KJV Bible turns 400
Reasons why the King James Bible reigns supreme
Regardless of your feelings for a book that predates most countries, the power, accuracy, and beauty of the King James Bible is worthy of admiration. Even the New York Times praised the overwhelming influence that the KJB had on not just America and English speakers, but on the world as a whole.
“You cannot survey the riches of (this book) … without realizing that you are being given a glimpse of a culture’s birth,” Edward Rothstein said in his article entitled “400 Years Old and Ageless.”
When the edict for an official Bible was given in 1604, it came at a time when the church was rife with false doctrine and religious hypocrisy. King James called together 54 of the most prolific scholars of his day to begin work on a new Bible, one that would be more accurately translated into the English language than any before it.
Using the original textus receptus — Latin for “received texts” — these men were given the monumental task of gathering every original document they could find, translating them and then sifting through the tens of thousands of hand-written pages and compiling it into a single unified entity.
“The King James Bible was compiled by using a ‘majority test,’” Director of Liberty’s Graduate Program in History and a member of one of the committees heading up the KJB Quatercentennial Conference Dr. Samuel Smith said. “It would be like if I got together a class of 5th graders and had them write down what I said verbatim. Then, in 50 years, when someone wanted to know what I had said, they would go to the original documents. By reading and comparing them to each other, the person would be able to understand what I had said almost to the letter.”
And this is what gave the KJB its unparalleled accuracy. Even in the past 400 years, only a handful of other Bibles have used the same method. The others often turn to what are called the “Alexandra texts” — a collection of older texts — with the decision that the older the document, the more accurate it will be because of closer proximity to the events recorded in the Scriptures.
Obviously, there are holes in this method. Neither one can be perfect, of course, but — well, the methods speak for themselves, to be honest.
“We have had to study this great Version carefully and minutely, line by line; and the longer we have been engaged upon it the more we have learned to admire its simplicity, its dignity, its power, its happy turns of expression, its general accuracy, and, we must not fail to add, the music of its cadences and the felicities of its rhythm,” the scholars that developed the English Revised Version said of the KJB in the preface of their translation.
“Students should care about reading and writing because God gave us His revelation in words, in history. The KJB was used by God in a powerful way for evangelism and Christian growth. It’s part of our heritage as Christians, because it was the dominant translation so long, but also because of the influence it had on the English language,” Smith said.
The Reformation was a period of great upheaval throughout Europe as a deep, insatiable urge to read God’s Word swept across the continent. The ability of every man to read the Bible for himself not only became the goal of education, but also the mark of an intellectual. Like Luther’s German Bible developed German culture, so did the KJB greatly aid in the development of English religion, education and literature.

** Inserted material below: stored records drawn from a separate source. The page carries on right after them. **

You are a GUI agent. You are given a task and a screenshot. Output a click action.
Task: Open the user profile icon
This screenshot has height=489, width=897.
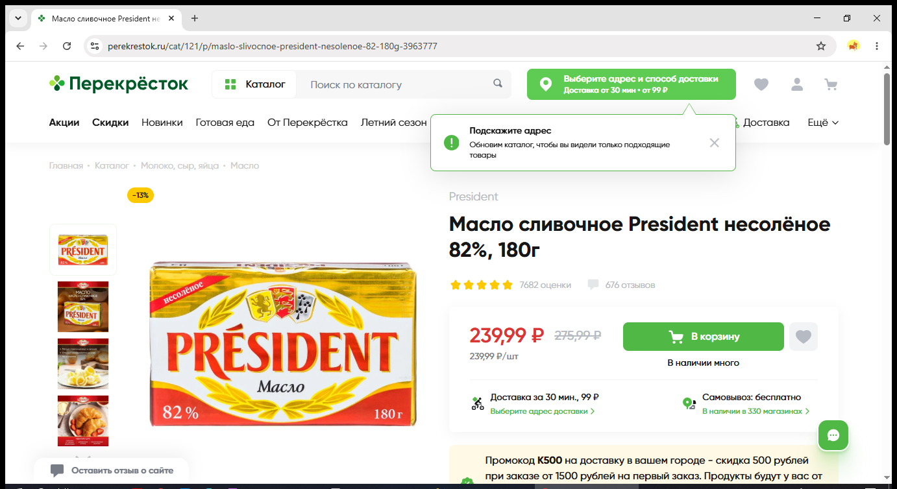(797, 84)
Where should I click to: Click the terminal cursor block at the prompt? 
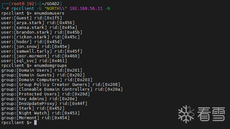click(35, 123)
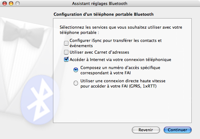Click the gray zoom window button

click(17, 3)
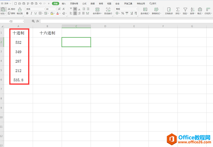This screenshot has height=147, width=213.
Task: Select cell A2 containing 532
Action: tap(18, 42)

“The value of having the Word of God in your language is priceless, and we don’t appreciate that nearly enough,” Smith said.
The great translation debate continues on in theological circles, regardless of the celebration for the KJB. But even in those circles, the respect for what the King James Bible accomplished — both at the time of publication and in the centuries since — remains undisputed.
And as Dr. Smith noted, “That, in itself, is worthy of a celebration among Christians.”